No creo, porque cuando fuimos tricampeones jugábamos bien y no pasábamos de tres mil fanáticos. Ya días le vengo diciendo a la Liga que en Tegus no se puede jugar en la noche, aparte de la violencia y la economía, la ciudad es muy complicada. Imagínate llegar y salir del estadio para alguien que vive en la zona sur; para el domingo a la tarde sí no encuentro excusas. Quizá se deba a la competencia que hay de las compañías de cable, que te transmiten partidos de España, Italia y Sudamérica.
¿Qué hará Olimpia para que la gente regrese a los estadios?
Primero que todo, armar un equipo ganador. Repito, dentro de un año o un año y medio lo veremos de nuevo, no puede ser que un clásico capitalino de semifinal, que antes llevaba 25,000 personas, ahora sólo reporte siete o doce mil; luego, ya que no quieren concesionar el estadio, pedimos que la Conapid invierta y le dé comodidades a las mujeres, porque ése es el sector que hay que atraer.
¿La transición será con jóvenes, pero sin pedirles títulos?

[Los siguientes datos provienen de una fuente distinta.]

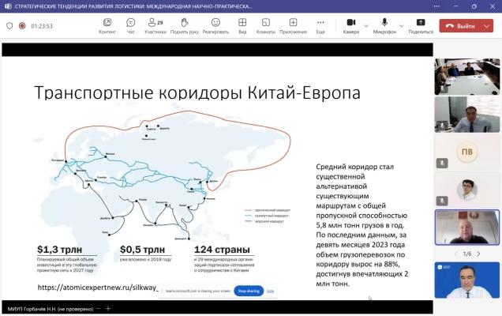Click the Stop sharing button

click(249, 291)
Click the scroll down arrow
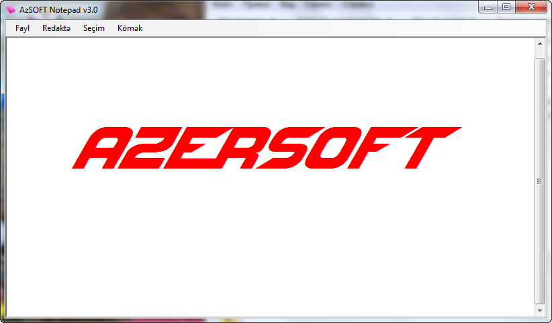The height and width of the screenshot is (323, 552). tap(539, 311)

Sí, así será, sin exigir títulos ni a los jugadores ni a los entrenadores, porque el problema es que el técnico a veces no se arriesga con jóvenes porque quiere asegurar la copa para seguir en el banco.

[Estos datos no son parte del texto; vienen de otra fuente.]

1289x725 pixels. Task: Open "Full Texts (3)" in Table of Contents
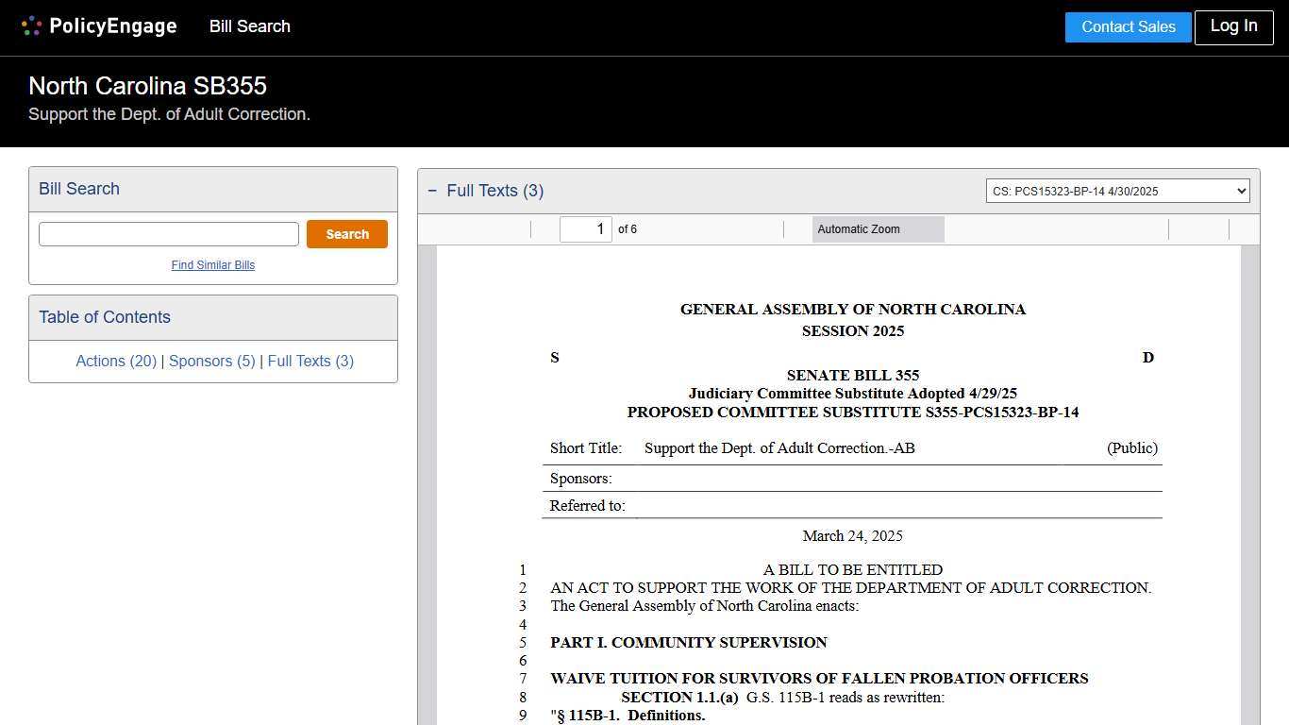tap(310, 361)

¿Qué se le viene a la mente cuando le mencionan el nombre de Wilmer Velásquez?
El símbolo del Olimpia que nos hará mucha falta y que, separadamente del goleador que ha sido desde joven, asumió el liderazgo gracias a un carisma que no tiene todo el mundo.
Ha surgido una polémica en relación con el retiro de la 11.
Yo no sabía que en el 82 la directiva había decidido quitar la camiseta 11 cuando se retiró Jorge Bran. En el curso del tiempo le asignaron la 11 indebidamente a Wilmer, pero a mí nadie me lo había dicho.
¿Y la 9 se retiró después de la salida de David Suazo?
No, no se retiró. Yo se la puse a él ante las cámaras de TV previo al debut contra Motagua. El otro mes voy a ponérsela a alguien más por ahí, un juvenil; así que esperen esa sorpresa muy pronto.